Surely it is an imperative of sound public policy that it should enjoy an unimpeachable ethical and legal foundation. Where on the moral ground does this stand? The noble Lord, Lord German, reminded us of the title page of this Bill. If he or I in moving an amendment in Committee said, “I am unable to say that my amendment is compatible with convention rights but nevertheless I wish the Committee to proceed with it”—exactly the words on the front page of the Bill—the Minister, whoever it was, would shout me down for the effrontery of trying to break the law during a debate. But that is what the Government are doing. They should not get away with it. They are deliberately breaking the law.
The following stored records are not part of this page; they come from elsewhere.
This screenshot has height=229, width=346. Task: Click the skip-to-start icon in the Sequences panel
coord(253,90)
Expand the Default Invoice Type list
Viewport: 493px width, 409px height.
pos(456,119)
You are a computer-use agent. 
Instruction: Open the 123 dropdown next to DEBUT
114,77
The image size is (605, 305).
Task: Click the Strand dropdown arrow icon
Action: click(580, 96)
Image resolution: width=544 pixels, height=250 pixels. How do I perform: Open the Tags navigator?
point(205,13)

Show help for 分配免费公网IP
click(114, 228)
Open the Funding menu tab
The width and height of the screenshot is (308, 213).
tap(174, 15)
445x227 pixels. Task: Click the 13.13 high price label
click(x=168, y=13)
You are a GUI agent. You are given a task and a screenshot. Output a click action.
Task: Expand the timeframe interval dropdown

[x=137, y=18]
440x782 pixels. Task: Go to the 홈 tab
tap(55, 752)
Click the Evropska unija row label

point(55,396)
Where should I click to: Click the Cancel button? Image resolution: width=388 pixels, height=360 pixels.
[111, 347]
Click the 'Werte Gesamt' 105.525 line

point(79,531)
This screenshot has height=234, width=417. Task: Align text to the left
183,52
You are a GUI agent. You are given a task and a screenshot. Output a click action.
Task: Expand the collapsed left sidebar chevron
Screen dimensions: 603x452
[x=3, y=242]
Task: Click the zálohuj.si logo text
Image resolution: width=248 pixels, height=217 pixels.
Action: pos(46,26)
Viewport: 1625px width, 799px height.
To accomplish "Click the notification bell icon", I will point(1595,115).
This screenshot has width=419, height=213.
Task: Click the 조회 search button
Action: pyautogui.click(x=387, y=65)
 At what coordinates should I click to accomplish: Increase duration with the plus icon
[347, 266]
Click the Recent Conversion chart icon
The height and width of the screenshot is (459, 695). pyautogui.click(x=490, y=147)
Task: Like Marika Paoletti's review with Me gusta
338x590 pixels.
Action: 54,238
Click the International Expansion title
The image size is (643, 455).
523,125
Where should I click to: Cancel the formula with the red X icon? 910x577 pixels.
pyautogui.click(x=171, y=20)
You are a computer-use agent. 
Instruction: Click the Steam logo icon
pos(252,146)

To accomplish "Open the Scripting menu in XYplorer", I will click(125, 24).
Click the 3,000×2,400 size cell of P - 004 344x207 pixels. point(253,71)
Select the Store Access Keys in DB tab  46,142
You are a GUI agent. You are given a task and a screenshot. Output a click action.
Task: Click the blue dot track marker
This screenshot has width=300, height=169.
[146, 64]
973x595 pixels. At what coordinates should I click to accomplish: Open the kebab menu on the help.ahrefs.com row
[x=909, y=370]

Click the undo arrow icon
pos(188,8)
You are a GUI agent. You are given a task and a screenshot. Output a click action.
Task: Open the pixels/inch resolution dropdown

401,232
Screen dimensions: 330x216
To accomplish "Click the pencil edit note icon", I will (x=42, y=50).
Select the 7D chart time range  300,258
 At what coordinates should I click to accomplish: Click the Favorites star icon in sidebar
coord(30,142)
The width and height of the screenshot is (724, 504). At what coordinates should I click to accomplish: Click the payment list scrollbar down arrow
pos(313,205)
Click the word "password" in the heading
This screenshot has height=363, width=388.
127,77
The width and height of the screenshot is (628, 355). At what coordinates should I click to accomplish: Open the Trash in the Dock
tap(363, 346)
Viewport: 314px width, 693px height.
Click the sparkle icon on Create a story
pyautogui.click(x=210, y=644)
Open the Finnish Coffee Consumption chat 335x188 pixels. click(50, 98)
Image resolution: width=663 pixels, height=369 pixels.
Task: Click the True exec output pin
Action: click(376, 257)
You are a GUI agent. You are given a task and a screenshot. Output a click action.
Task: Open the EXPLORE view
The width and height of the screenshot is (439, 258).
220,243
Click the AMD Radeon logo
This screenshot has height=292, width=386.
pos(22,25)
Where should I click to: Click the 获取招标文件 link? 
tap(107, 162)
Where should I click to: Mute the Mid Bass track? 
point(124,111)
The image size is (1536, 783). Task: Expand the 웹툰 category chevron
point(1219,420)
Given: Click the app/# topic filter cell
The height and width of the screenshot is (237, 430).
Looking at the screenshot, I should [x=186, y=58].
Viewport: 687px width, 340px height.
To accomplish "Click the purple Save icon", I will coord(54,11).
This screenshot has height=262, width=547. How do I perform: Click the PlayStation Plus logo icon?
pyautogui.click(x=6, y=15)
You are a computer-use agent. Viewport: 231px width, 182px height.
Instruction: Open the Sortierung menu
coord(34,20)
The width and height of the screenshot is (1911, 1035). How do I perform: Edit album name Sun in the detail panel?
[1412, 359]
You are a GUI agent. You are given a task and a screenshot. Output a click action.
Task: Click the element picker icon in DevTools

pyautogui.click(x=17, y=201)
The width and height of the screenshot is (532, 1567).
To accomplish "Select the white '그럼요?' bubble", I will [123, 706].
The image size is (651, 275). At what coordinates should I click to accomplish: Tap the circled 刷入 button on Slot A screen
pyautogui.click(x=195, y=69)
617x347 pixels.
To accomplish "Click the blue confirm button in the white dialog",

How big is the problem we are dealing with? Has it been exaggerated by political rhetoric? My noble friend Lord Green, perhaps an unlikely source, reminded us that asylum seekers are a small proportion of immigrants, and the noble Baroness, Lady Janke, referred in her excellent speech to the figures in other countries, such as France, Germany, Italy and, above all, the United States. Why do we have this problem? Has it come upon us secretly in the night? Of course not; it is the result of years of failures by the Government to deal with the predictable and to reform the processing of refugees within existing law. To reform the law, they want to break the law—a most extraordinary proposition, particularly to the revising Chamber. Surely breaking the law should be the last resort.
We should not flatter totalitarians by imitating their addictions. I think we should have a Committee stage on this Bill, during which we will show the Government how this work can be achieved much more empirically and efficiently. I hope to be able to play a part in doing so.
He was followed by
Baroness Sugg, a
Conservative peer, who
raised questions about the treatment of pregnant women, of unaccompanied children, of victims of modern slavery, the lack of safe and legal routes for refugees and the unacceptable backlog of immigration and asylum claims; In conclusion, she echoed the concern from all sides of the Lords:
my noble friend will be well aware of the concerns from many eminent Members of your Lordships’ House, the UNHCR and many others that, as the Bill stands, it would breach the UK’s obligations under international refugee law. I hope that during the passage of the Bill the Government will be able to reassure noble Lords that it does not breach international law or international obligations, including the European Convention on Human Rights. That is not a position we should be in.
It seems to me that if the Lords' Committee does its job in removing the bad parts of the Bill, there will be virtually nothing left of it. There is sadly little prospect of this government accepting any of their Lordships' amendments, but at least the committee discussions will delay its enactment.